Mechanism of Macrophage Extracellular Traps Involved in the Formation of Encapsulating Peritoneal Sclerosis

Background: Encapsulating peritoneal sclerosis (EPS) is one of the most severe complications of peritoneal dialysis and poses a serious threat to the lives of peritoneal dialysis patients. However, the mechanism of the development of EPS is still unclear, and there is a lack of effective treatment. Methods: We collected cells from the peritoneal dialysis effluent of EPS patients for single-cell transcriptome sequencing and used scanning electron microscopy and immunofluorescence to co-localize and identify macrophage extracellular traps(METs), while using fluorescent tracer cells to observe the "netting effect" of METs in vitro. We also used the EPS mouse model and PAD4 knockout mice for in vivo experiments. We stimulated fibroblasts with purified METs in vitro to explore the downstream molecular mechanism. Results: The ratio of myofibroblasts in the peritoneal cavity of EPS patients was significantly increased compared with that of other patients by using scRNA-seq analysis. In addition, the macrophage-fibroblast interaction was significantly increased and the proportion of pro-inflammatory macrophages (S100A8+ Macro) was significantly higher in EPS patients. Immunofluorescence also showed that fibroblasts and macrophages were the most predominant cellular components in the adhesion region of the abdominal. Intrestingly, the METs formation pathway was significantly enriched in this celltype. The level of METs was positively correlated with the severity of EPS. Both PAD4 knockdown and injection of DNase-I effectively reduced METs and adhesion in EPS mice. In vitro study showed that METs induced fibroblast activation via p38/MAPK pathway. Conclusion: Our study found that Macrophages in the peritoneal cavity produce METs under severe stimulation, and the reticular structure of METs can act as a scaffold to form "adhesion bridges" between cells in the peritoneal cavity and induce fibroblast activation through the p38/MAPK signaling pathway, which promotes peritoneal thickening and adhesion formation. Both knockdown of PAD4 and inhibition of METs by DNaseI were effective in improving EPS.

■ Information given:
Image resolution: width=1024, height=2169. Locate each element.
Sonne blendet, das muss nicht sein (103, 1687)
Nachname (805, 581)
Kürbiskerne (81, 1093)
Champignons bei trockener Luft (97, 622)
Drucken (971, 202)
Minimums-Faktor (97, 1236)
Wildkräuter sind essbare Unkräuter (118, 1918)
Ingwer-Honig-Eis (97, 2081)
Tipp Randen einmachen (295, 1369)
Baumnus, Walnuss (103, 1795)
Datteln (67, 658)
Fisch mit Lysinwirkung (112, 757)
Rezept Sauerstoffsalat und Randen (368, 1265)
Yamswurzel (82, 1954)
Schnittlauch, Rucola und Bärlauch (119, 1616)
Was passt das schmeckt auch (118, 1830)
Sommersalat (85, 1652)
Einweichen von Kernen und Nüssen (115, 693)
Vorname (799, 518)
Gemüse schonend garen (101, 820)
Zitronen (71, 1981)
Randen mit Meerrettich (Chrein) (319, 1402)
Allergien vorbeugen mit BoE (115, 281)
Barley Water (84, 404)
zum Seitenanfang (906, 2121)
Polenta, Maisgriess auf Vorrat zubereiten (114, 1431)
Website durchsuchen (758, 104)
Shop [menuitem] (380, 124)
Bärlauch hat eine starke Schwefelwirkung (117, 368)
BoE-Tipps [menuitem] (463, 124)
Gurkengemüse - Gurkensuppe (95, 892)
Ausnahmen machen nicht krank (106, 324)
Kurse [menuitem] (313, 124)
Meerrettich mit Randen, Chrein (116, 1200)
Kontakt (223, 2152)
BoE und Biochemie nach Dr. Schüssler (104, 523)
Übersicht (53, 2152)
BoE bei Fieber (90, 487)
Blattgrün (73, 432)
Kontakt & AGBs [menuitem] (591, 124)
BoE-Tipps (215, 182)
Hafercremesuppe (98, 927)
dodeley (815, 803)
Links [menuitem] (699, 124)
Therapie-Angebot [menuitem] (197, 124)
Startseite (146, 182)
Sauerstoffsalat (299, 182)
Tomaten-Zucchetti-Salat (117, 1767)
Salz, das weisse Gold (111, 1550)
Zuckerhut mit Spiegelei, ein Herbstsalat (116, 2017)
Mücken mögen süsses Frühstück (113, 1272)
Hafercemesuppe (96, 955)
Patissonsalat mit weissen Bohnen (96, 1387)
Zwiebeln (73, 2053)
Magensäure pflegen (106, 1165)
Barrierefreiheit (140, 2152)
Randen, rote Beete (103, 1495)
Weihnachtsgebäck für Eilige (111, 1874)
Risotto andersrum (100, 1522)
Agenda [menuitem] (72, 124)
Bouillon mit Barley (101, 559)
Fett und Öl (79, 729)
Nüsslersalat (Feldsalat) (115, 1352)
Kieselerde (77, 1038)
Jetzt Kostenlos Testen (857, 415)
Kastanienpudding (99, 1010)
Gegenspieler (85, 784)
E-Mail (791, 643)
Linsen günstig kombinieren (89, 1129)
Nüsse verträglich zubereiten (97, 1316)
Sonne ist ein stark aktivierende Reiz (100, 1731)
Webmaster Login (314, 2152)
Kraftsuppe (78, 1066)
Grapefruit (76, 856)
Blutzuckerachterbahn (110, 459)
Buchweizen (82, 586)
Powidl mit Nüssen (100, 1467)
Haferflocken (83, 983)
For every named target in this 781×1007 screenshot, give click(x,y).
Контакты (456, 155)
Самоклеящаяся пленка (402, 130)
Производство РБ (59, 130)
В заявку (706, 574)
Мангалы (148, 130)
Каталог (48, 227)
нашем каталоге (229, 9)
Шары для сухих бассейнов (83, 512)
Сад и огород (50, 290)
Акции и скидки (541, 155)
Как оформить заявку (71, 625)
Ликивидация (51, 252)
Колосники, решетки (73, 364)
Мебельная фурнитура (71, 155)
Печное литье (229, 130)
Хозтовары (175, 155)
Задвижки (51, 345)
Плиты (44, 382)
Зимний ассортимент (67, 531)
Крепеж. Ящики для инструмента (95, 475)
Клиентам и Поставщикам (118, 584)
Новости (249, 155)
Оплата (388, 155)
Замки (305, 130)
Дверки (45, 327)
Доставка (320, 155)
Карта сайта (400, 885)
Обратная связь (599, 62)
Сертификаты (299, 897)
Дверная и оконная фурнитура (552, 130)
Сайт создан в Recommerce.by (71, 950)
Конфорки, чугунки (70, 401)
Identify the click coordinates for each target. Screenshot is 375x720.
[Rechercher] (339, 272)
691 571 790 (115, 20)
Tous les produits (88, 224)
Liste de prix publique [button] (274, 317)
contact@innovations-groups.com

■ Exercise details:
Answer these questions about the abstract on macrophage extracellular traps in encapsulating peritoneal sclerosis.
1. What kind of knockout mice were used for the in vivo experiments?
2. According to the scRNA-seq analysis, which cells were present at a significantly higher ratio in the peritoneal cavity of EPS patients?
3. Through which pathway did METs induce fibroblast activation in vitro?

■ Solution for this task:
1. PAD4 knockout mice were used.
2. Myofibroblasts were present at a significantly higher ratio.
3. METs induced fibroblast activation through the p38/MAPK pathway.